Cholenahalli Nanjappa Manjunath (born 23 September 1957) is an Indian cardiologist turned politician. He is the MP of Bangalore Rural Lok Sabha constituency. He is the son in law of H. D. Deve Gowda.

He was the director of the Government run Sri Jayadeva Institute of Cardiovascular Sciences and Research. He had the distinction of serving as a Director of the Government's Autonomous Institute for 18 years. Ever since he had taken charge as Director of the Institute, he had provided high quality cardiac care at an affordable cost to all sections of society.
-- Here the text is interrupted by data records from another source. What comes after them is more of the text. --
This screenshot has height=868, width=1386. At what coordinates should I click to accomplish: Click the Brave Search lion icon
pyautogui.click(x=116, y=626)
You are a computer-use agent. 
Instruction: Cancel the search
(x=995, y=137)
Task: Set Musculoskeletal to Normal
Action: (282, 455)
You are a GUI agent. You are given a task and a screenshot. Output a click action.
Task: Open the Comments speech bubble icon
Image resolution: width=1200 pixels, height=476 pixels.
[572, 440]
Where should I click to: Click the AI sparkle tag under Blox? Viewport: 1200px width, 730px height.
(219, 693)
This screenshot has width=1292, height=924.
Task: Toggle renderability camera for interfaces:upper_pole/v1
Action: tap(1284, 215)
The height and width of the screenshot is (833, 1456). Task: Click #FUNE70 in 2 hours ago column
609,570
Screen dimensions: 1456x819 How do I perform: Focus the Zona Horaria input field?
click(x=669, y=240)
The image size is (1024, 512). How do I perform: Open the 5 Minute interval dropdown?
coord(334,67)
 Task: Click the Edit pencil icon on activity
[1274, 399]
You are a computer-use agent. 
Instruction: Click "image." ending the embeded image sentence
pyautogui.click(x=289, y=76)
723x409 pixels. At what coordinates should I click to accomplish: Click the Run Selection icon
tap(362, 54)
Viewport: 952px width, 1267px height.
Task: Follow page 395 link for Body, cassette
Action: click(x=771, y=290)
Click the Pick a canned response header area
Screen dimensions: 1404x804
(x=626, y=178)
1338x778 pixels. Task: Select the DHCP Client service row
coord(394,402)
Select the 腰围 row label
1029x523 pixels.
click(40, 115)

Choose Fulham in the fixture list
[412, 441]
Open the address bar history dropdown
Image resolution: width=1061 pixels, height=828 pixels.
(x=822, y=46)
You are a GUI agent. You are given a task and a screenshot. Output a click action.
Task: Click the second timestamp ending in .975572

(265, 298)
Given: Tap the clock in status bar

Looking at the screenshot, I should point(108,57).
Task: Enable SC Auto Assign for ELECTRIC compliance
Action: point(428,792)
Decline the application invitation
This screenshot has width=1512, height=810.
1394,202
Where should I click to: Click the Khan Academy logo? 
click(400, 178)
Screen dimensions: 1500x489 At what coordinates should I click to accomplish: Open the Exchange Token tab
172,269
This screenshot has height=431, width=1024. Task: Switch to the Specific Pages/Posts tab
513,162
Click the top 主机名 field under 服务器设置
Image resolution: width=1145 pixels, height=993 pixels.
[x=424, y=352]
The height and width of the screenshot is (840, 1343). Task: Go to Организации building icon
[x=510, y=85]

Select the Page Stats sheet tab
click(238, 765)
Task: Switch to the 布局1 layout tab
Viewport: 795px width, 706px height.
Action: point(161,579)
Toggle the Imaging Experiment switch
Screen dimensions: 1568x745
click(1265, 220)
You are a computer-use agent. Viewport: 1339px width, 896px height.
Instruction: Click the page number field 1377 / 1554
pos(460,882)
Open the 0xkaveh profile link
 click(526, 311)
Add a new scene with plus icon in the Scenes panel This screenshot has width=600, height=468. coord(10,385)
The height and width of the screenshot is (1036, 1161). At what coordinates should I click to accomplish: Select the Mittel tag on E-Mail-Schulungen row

He has been mainly responsible for the Institute's growth of 500% in the last 17 years. His dedicated efforts had resulted in increasing the bed strength from 330 to 2000 exclusively for Cardiac Care which had made Shri Jayadeva Institute a largest Single Center Cardiac Care Destination Center in South East Asia. He has been instrumental in establishing advanced Cardiac Care Hospitals at Mysuru, Kalaburagi, KC General Hospital Bangalore, Rajajinagar ESI Hospital, Bangalore And initiated the Hubballi Jayadeva hospital.

His dedicated efforts had resulted in promotion of Research activities in the Institute enabling the Doctors to publish 400 Research Articles in the last 5 years in the National and International Scientific Publications.

He has provided consultancy services and follow up treatment to 30 Districts and Medical College Hospitals.

His three slogans which he practiced were "Treatment First Payment Next", "Life is more important than the Money" and "Humanity is priority". His cost-effective quality Cardiac Care Model has been appreciated by London School of Economics, Leadership School of Singapore, Yale University of USA, IIM Bangalore and even Former US President Barack Obama has acknowledged his services.

Presently, he is the Member of Parliament representing Bengaluru Rural having won the Lok Sabha Elections by huge margin of 2.7 Lakh votes.

Dr. Manjunath has been conferred Padma Shri Award in the year 2007 for his Professional, Philanthropic and Social commitments.Padma Shri He inaugurated the 410th edition Of Mysore Dasara on 17 October 2020 which is the Nadahabba (State festival) as a mark of honour for "Corona warriors" in the COVID-19 pandemic.

== Biography ==
Born to Nanjappa Gowda in the Hassan district of the south Indian state of Karnataka. According to his CV, he started his career as an intern at Bangalore Medical College in 1982 and moved to Kasturba Medical College, Mangalore in 1985 as a senior registrar at the department of cardiology, staying there for three years.

In 1988, he joined Sri Jayadeva Institute of Cardiovascular Sciences and Research as a member of faculty and worked there in various capacities such as Assistant Professor and the Professor of Cardiology till he was appointed as the director of the institution in 2006. It is said that the former director of the hospital Dr Prabudev resigned to facilitate this appointment . He also got to serve as the president of the Indian College of Cardiology. He received the fourth highest Indian civilian honour of the Padma Shri and Rajiv Gandhi University of Health Sciences (RGUHS) gave him an honorary degree of Doctor of Science.

Manjunath married the daughter of former Prime Minister of India, H. D. Deve Gowda and the family lives in Bengaluru. His life has been documented in a biography, Biography of a living legend.